[Start of section]
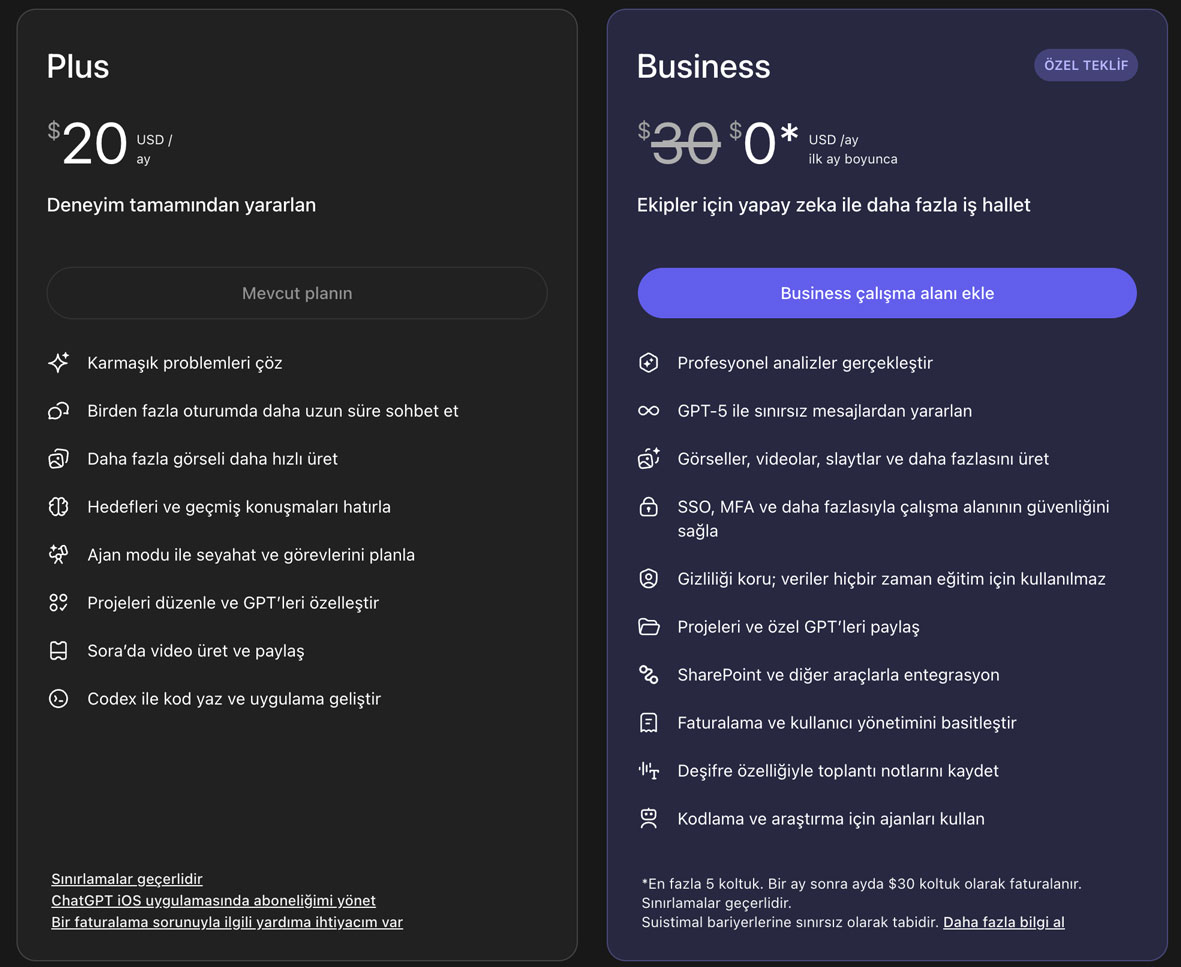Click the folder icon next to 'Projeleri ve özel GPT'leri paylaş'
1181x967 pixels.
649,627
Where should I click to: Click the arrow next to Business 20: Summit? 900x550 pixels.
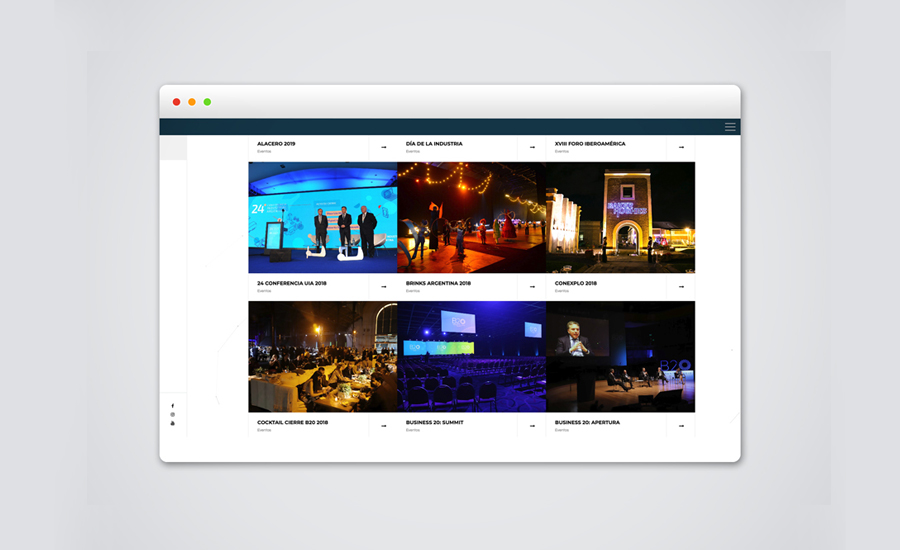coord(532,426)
[End of section]
Return exactly the line containing "Where should I" and every line after it, up to and including the final line of the entries above. Pictures stay out.

Where should I click to: Click the arrow next to Business 20: Summit? 900x550 pixels.
coord(532,426)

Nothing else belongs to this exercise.